Test Access Port–Test Clock
The test clock is used only with the TAP controller. All inputs are
captured on the rising edge of TCK. All outputs are driven from
the falling edge of TCK.
Test Mode Select
The TMS input is used to give commands to the TAP controller
and is sampled on the rising edge of TCK. It is allowable to leave
this pin unconnected if the TAP is not used. The pin is pulled up
internally, resulting in a logic HIGH level.
Test Data-In (TDI)
The TDI pin is used to serially input information into the registers
and can be connected to the input of any of the registers. The
register between TDI and TDO is chosen by the instruction that
is loaded into the TAP instruction register. For information on
loading the instruction register, see the “TAP Controller State
Diagram” on page 14. TDI is internally pulled up and can be
unconnected if the TAP is unused in an application. TDI is
connected to the most significant bit (MSB) on any register.
Instruction Register
Three-bit instructions can be serially loaded into the instruction
register. This register is loaded when it is placed between the TDI
and TDO pins as shown in the “TAP Controller Block Diagram”

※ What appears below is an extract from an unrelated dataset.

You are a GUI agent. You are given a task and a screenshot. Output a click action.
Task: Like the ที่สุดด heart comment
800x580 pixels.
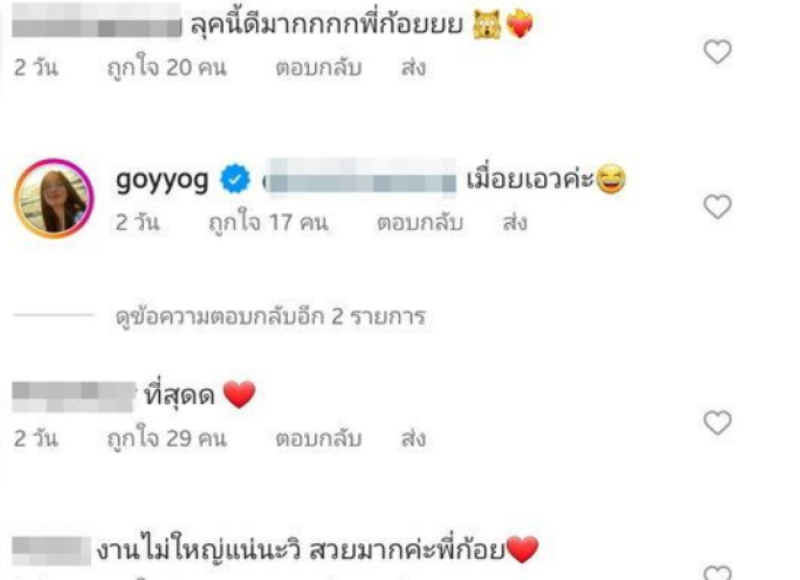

on page 15. Upon power up, the instruction register is loaded
with the IDCODE instruction. It is also loaded with the IDCODE
instruction if the controller is placed in a reset state as described
in the previous section.
When the TAP controller is in the Capture IR state, the two least
significant bits are loaded with a binary “01” pattern to allow for
fault isolation of the board level serial test path.
Bypass Register
To save time when serially shifting data through registers, it is
sometimes advantageous to skip certain chips. The bypass
register is a single-bit register that can be placed between TDI
and TDO pins. This allows data to be shifted through the SRAM
with minimal delay. The bypass register is set LOW (VSS) when
the BYPASS instruction is executed.
Boundary Scan Register
The boundary scan register is connected to all of the input and
output pins on the SRAM. Several no connect (NC) pins are also
included in the scan register to reserve pins for higher density
devices.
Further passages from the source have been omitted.